* _What is needed_: Repeat the item-finding records exactly, starting at the first line of the records and ending at the line that contains "pyautogui.click(x=499, y=235)", including that line.

[Item-finding records]
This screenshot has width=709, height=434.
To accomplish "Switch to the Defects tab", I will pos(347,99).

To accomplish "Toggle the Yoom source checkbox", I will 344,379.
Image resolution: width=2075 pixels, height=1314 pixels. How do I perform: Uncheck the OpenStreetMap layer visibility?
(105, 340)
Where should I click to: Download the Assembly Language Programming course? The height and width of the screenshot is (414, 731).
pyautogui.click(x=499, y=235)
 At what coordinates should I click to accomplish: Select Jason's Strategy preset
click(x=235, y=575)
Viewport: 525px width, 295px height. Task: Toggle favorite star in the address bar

* _Result of the task_:
This screenshot has width=709, height=434.
To accomplish "Switch to the Defects tab", I will pos(347,99).

To accomplish "Toggle the Yoom source checkbox", I will 344,379.
Image resolution: width=2075 pixels, height=1314 pixels. How do I perform: Uncheck the OpenStreetMap layer visibility?
(105, 340)
Where should I click to: Download the Assembly Language Programming course? The height and width of the screenshot is (414, 731).
pyautogui.click(x=499, y=235)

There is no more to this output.